Youthful Alberta Golden Bears team favoured to make a run at U CUP

Halifax, NS – For most of the last ten years of the University Cup, the UNB Reds have dominated, but they haven’t been alone in the upper echelon of Canadian university hockey.

Case in point: the Alberta Golden Bears. 

So UNB has won four national championships in the past decade? Alberta has taken three: 2014, 2015 and 2018. The Golden Bears have appeared in the U CUP final the last two times the tournament has finished, beating the StFX X-Men in 2018 and losing to UNB in 2019. In 2020, they didn’t make nationals.

They certainly aren’t. In fact, Alberta is a new team of sorts, with a heavy makeup of first and second-year players. 12 players on the roster are rookies, along with 10 sophomores.

Captain Clayton Kirichenko described the team’s start to the season as slow, but a 7-3 record in their first 10 games is a start most U SPORTS teams drool over, despite it putting them behind the UBC Thunderbirds at points. 

“They were all really receptive. Everyone’s been leaders in their rooms,” Kirichenko said of captaining the youth at Alberta this season, noting a number of Golden Bears have captained in their junior years. “They were really easy to work with. Our team’s always gone by group dynamics, not just one captain.”

No matter what the approach has been, it has worked. Alberta has won 14 of its last 15 games, including an undefeated four-game playoff run. They outscored opponents 23-5 in those games, burying at least six goals in three of those matchups. Suffice to say, the winners of 16 of the last 20 CanWest titles know how to fill the net. Of the teams at the 2022 U CUP,  Alberta’s 4.65 goals-per-game average is unmatched by any other team in the tournament.

Many contributors

It’s been balanced scoring too. In the regular season, the highest-scoring Golden Bears were rookies Gary Haden and Josh Prokop, just 10th and 11th in conference scoring. But come playoff time, the likes of Noah Philip (10 points), Matt Fonteyne (nine) and Luc Smith (seven) broke out for massive performances. 

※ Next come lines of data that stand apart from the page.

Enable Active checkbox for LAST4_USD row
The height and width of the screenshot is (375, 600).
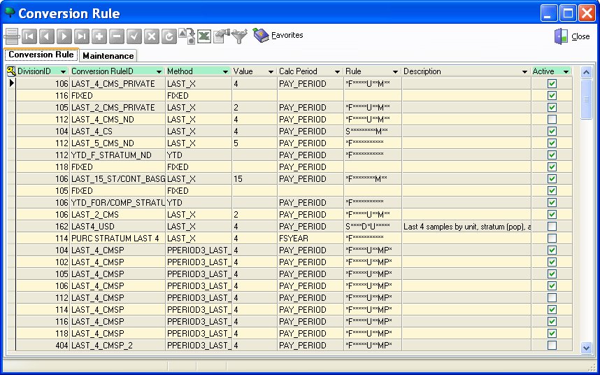coord(552,226)
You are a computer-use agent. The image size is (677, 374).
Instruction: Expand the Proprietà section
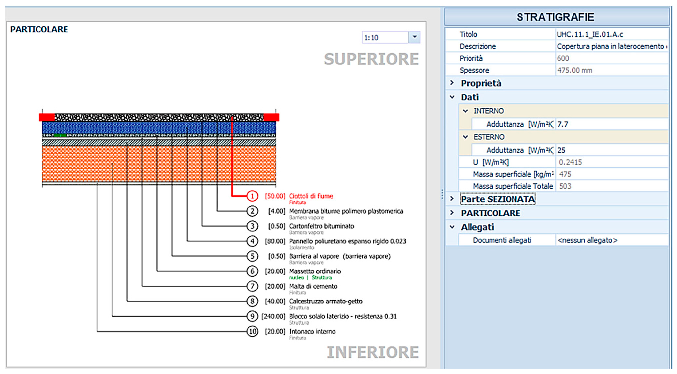coord(452,83)
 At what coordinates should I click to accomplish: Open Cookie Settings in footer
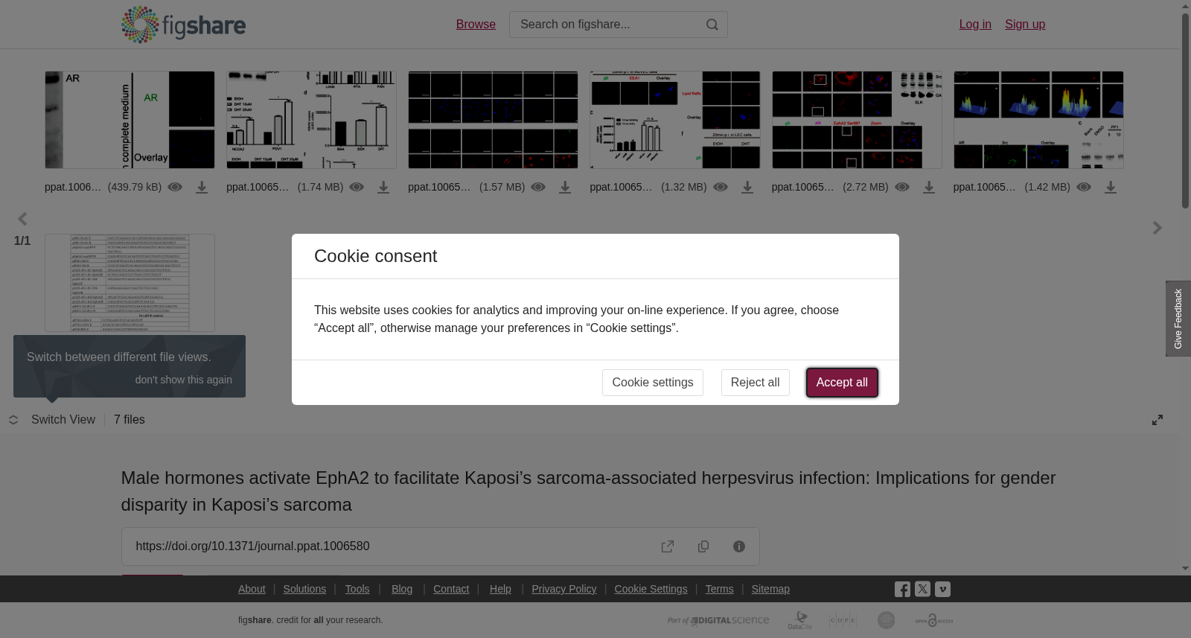click(x=651, y=589)
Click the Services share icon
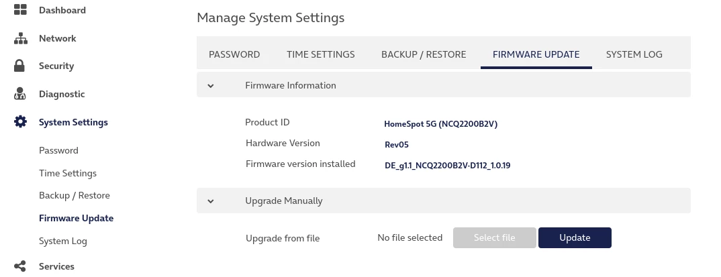 point(20,266)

Goaltender Taz Burman, after finishing the regular season as the only CanWest goalie with a goals-against-average below two (1.95), kept in the flow during playoffs with a 0.50 GAA. 

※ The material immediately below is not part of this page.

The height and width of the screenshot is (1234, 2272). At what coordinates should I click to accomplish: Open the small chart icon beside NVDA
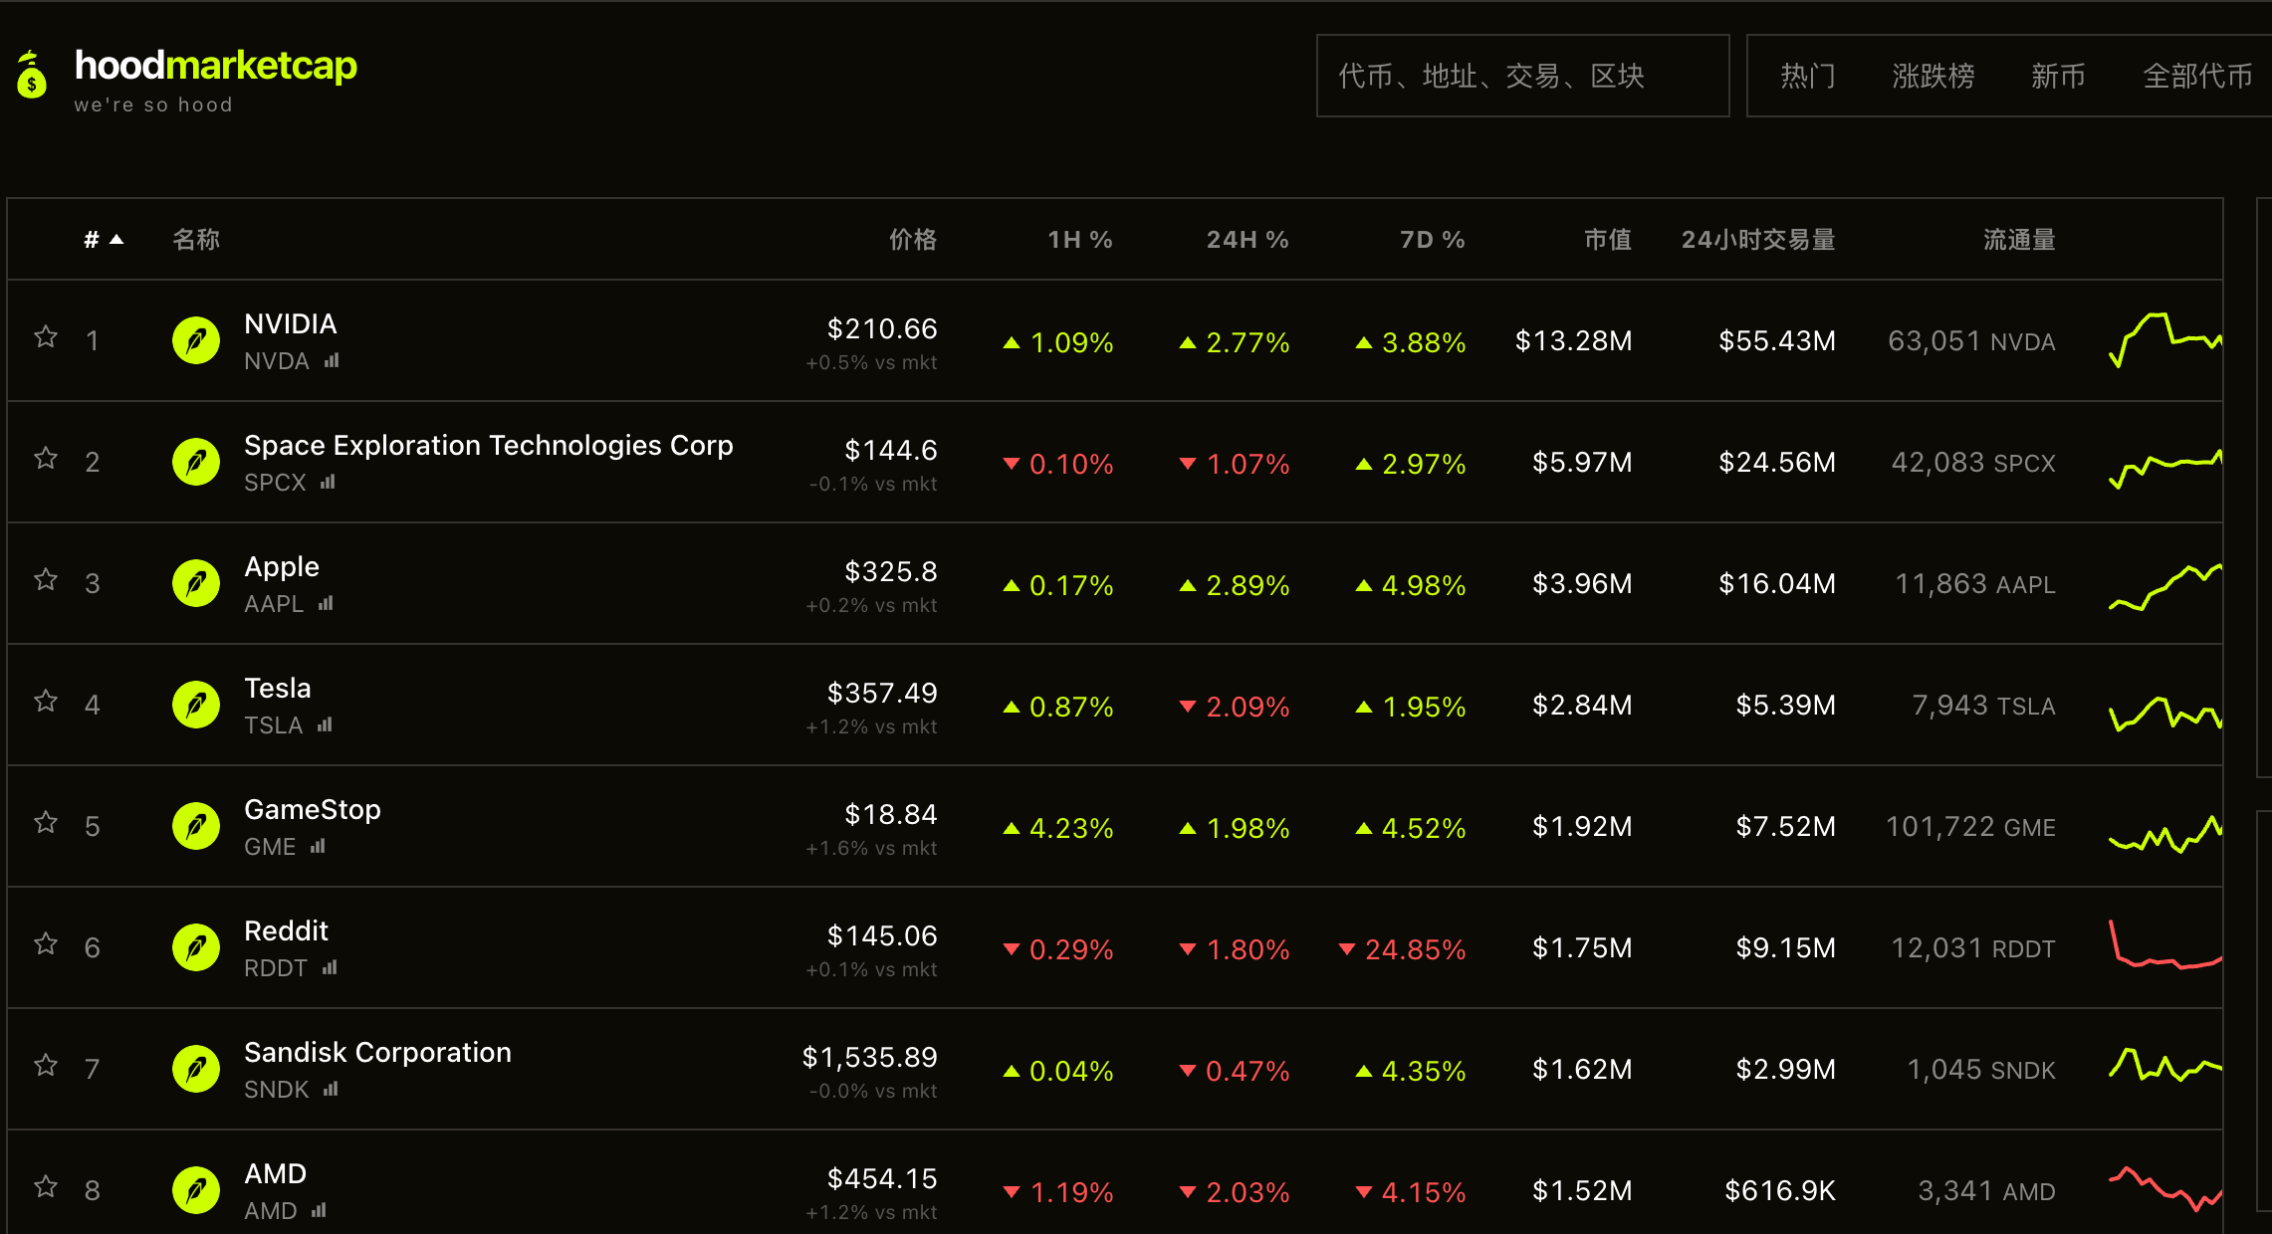tap(332, 360)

(Don Voaklander/Alberta Golden Bears and Pandas

The numbers look great, but their passion is what coach Ian Herbers loves the most about his team. It reminds him of the squads he’s coached to U Cup wins at Alberta in 2014 and 2015.

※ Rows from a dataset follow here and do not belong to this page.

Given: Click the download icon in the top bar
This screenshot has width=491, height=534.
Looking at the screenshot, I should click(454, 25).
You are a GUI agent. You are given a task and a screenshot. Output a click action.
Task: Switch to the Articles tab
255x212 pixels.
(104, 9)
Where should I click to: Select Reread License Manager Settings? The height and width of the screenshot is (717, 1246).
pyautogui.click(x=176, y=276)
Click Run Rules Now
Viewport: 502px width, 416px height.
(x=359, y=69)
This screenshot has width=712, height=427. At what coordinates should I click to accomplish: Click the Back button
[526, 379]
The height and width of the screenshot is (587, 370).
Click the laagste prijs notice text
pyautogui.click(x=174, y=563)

“It’s been a joy coming to the rink every day. In those years, I loved going as well,” he said. Herbers left Alberta after the 2015 title, rejoining in 2018 after the team took another national championship.

 “It’s fun being on the ice with those guys with how hard they work and how much fun they have. The things we’ve been able to accomplish this year, it’s been a big learning curve there.”

Alberta looks to continue that fun in a fun environment, taking on the host Acadia Axemen in the primetime game Thursday. They have been ranked first in the country late this season and, thanks to that, enter the tournament as the number one seed.

 If they get by Acadia, they take the winner of the early Thursday matchup between the Brock Badgers and StFX X-Men. With their recent history, the pressure will be on Alberta. Anything less than a championship is below expectation.